Гоголь-студент - страница 7



– От моркови молоко, как известно, делается гуще, – говорил он. – От брюквы же вкуснее и упаивается его вдвое больше. Так я вот со своей стороны посоветовал бы тебе…

Ганна, сердито отмалчивавшаяся, туг не вытерпела:

– Помяни, Господи, царя Соломона и всю премудрость его! Чем кормить скотину – и без вашей премудрости, слава Богу, знаем.

Левко, исподтишка подсмеивавшийся над обоими, подлил еще в огонь масла:

– И ничего-то ты, бабо, не знаешь! Его милость паныч – скубент ученый, а ты что за цаца? Дура стара! Он всякий кувшин молока по книжкам у тебя вперед учтет.

– От так бак!

– А что ж, и учту, – подтвердил Гоголь, подзадоренный плохо скрытою иронией приказчика. – При условии, конечно, что ты Ганна, ведешь правильные записи удоев.
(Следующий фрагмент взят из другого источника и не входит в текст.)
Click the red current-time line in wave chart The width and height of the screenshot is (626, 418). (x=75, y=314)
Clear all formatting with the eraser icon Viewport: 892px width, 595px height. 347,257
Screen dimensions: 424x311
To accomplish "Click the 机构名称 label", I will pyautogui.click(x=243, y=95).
– Какие там еще записи! Что выдоится – то и добре. Записью ни прибавишь, ни убавишь.

– Скажи просто, что ты неграмотная. Ну, это я понимаю. Но как же ты можешь судить о том, идет ли корм впрок корове, коли ты ее не проверяешь? Вместо записей ты могла бы хоть нарезками на стойле, что ли, отмечать, какой корове сколько и какого дано корму, сколько от нее выдоилось крынок…

– А вот я вас самих, панычу, заставила б подоить корову…
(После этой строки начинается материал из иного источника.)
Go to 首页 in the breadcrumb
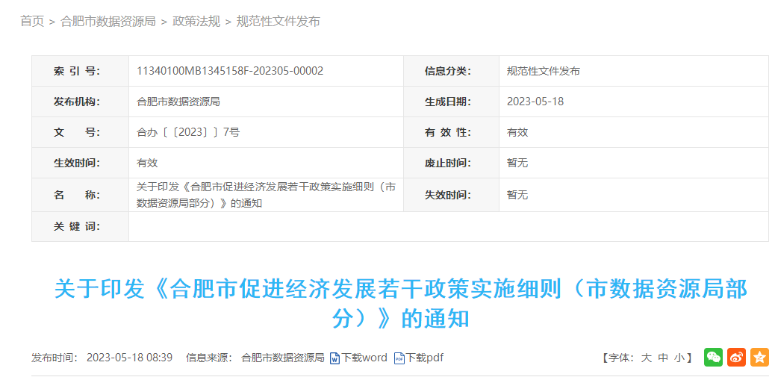This screenshot has height=377, width=775. [32, 22]
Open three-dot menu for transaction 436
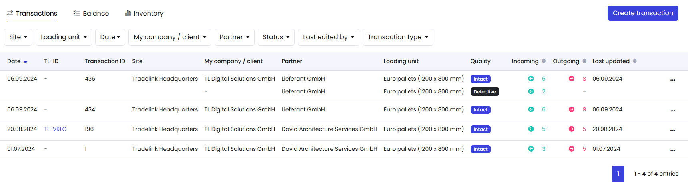688x182 pixels. [x=672, y=80]
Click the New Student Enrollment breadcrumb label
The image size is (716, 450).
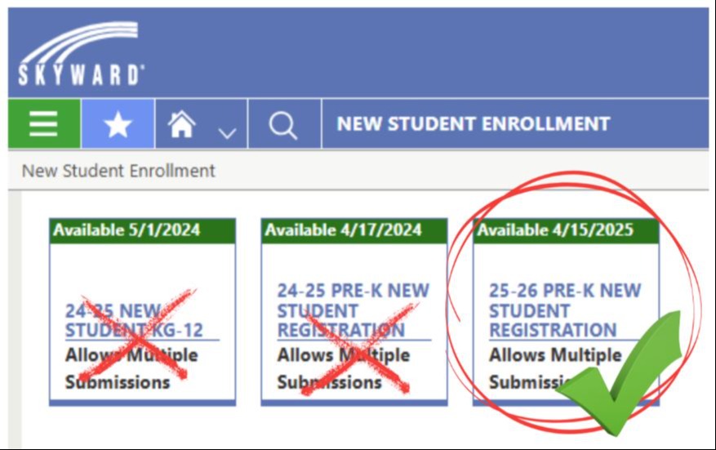[x=118, y=171]
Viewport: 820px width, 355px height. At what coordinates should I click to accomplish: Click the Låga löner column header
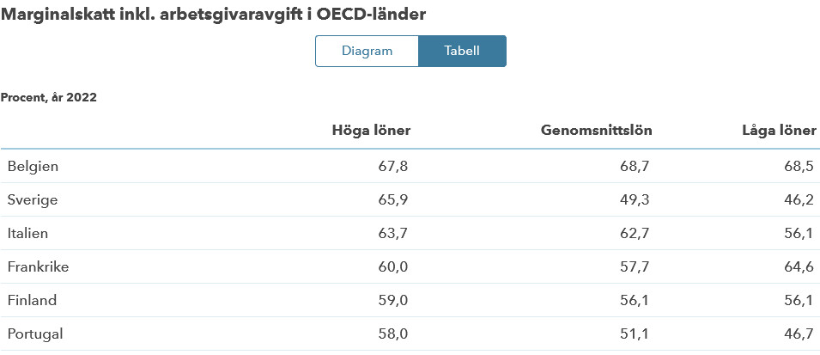pyautogui.click(x=778, y=131)
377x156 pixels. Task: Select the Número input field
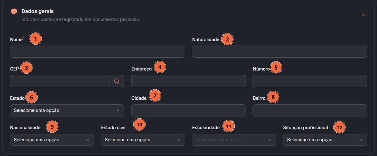(310, 81)
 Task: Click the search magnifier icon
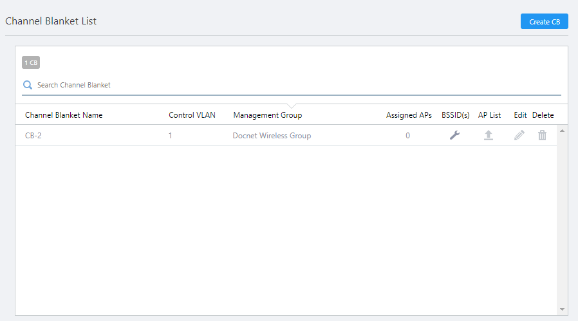click(28, 85)
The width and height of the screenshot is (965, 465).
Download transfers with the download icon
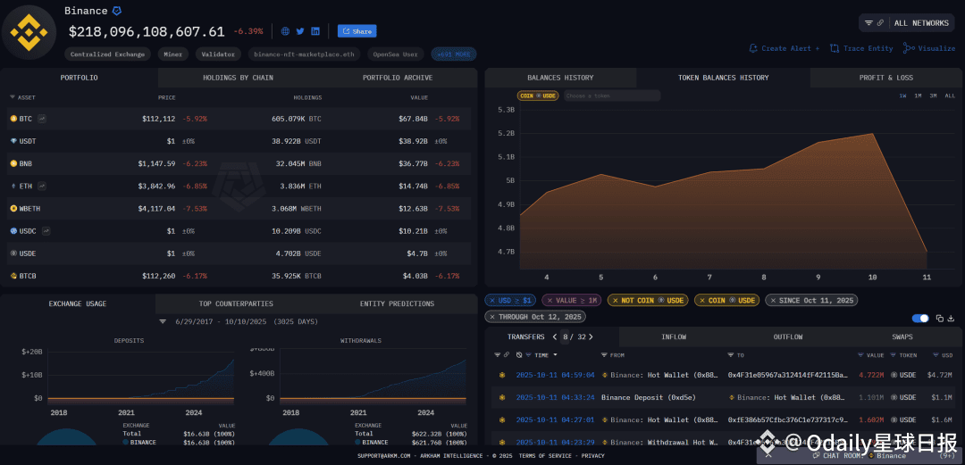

– А что ты думаешь? – вмешался опять Левко. – Его милость паныч и про то, как следует доить, в книжках своих вычитал, и самоё тебя, старуху, еще в науку возьмет.

Нахал явно уже издевался над ним! Погоди ж, приятель.

– Этой одной науки только я еще не прошел на деле, – сказал Гоголь. – В Нежине у нас, к сожалению, нет такого профессора. Но ты, Левко, конечно, профессор и по всему молочному хозяйству. Покажи-ка мне сейчас, сделай милость, как доить.

Приказчик опешил и смущенно покосился на трех баб.

– Что вы, пане добродию! Коли хочете уж поучиться, так вот бабы вас поучат.

– А сам ты разве так и не умеешь?

– Да это ж не мужское дело!

– Вообще-то, не мужское, но настоящий приказчик должен знать всякую штуку, чтобы при случае тоже показать. Поклонись же в ножки профессорше, чтобы взяла тебя в науку. Не откажи ему, Ганна!

Степенная коровница еще менее Левка признавала баловство в своем деле, но предложение панича было ей на руку. Раз-то хоть можно было по душе натешиться над ненавистным приказчиком.

– Да хоть сейчас почнем, – сказала она, засучивая рукава. – Только наперед, батечку мой, надо тебе платком повязаться, чтоб из сального чуба твоего ни волоска в молоко не попало. На вот, так и быть, мой платок. Да руки вымой: вон вода в ушате. С грязными ручищами я тебя до коров моих не допущу.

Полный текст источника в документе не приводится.